WTF of the week: Wild animals from Zimbabwe being sent to North Korean Zoos.

from Mail & Guardian Online
Mugabe’s Ark sets sail for N Korea

Despite raging controversy over the sale of game to North Korea, Zimbabwe says it is exporting more wildlife to at least five more countries. Zimbabwe has begun rounding up wildlife destined for North Korea and would have completed the sale to Kim Jong Il's isolated dictatorship by the end of this month, a senior parks official said on Wednesday. North Korea is importing species of elephant, giraffe, jackal, zebra, catfish, civet, blue monkey and spotted hyena. The animals will be kept at a Pyongyang zoo, said Vitalis Chadenga, head of Zimbabwe's National Parks and Wildlife. The shipment, dubbed "Mugabe's Noah's Ark" by critics, has angered conservationists, who see it as a gift from one dictator to another. But there appears to be no stopping the deal, the financial details of which are being kept under wraps.
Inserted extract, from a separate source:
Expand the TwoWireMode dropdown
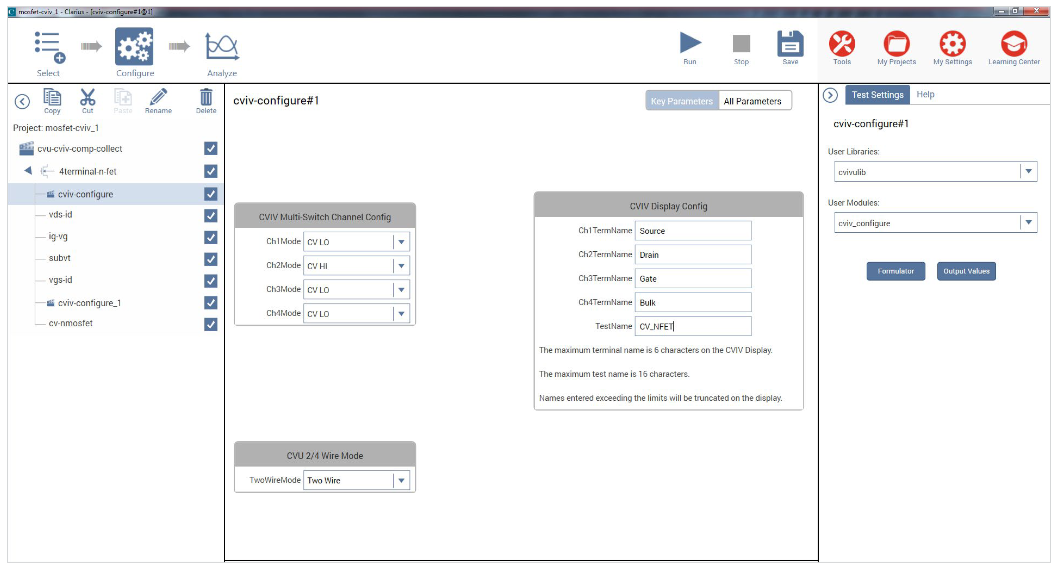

Chadenga said more applications from other countries are now being processed. "We have five applications which we are considering, from Mozambique, Japan and three other countries," he said. He dismissed the protests of conservationists, who charge that most of the wildlife will likely die en route to North Korea and that the Asian country does not have the facilities to provide proper care. "Zimbabwe is allowed to export animals throughout the world to appropriate destinations. Appropriate destinations must be examined by ourselves; we must be satisfied that the destination to which the animals are going will be safe and that the animals will not die. And we have satisfied ourselves in terms of [North Korea's] application," Chadenga said. He added that this was "a business arrangement we are happy to embrace", dismissing claims the live game is a gift from Robert Mugabe to his longtime ally Kim.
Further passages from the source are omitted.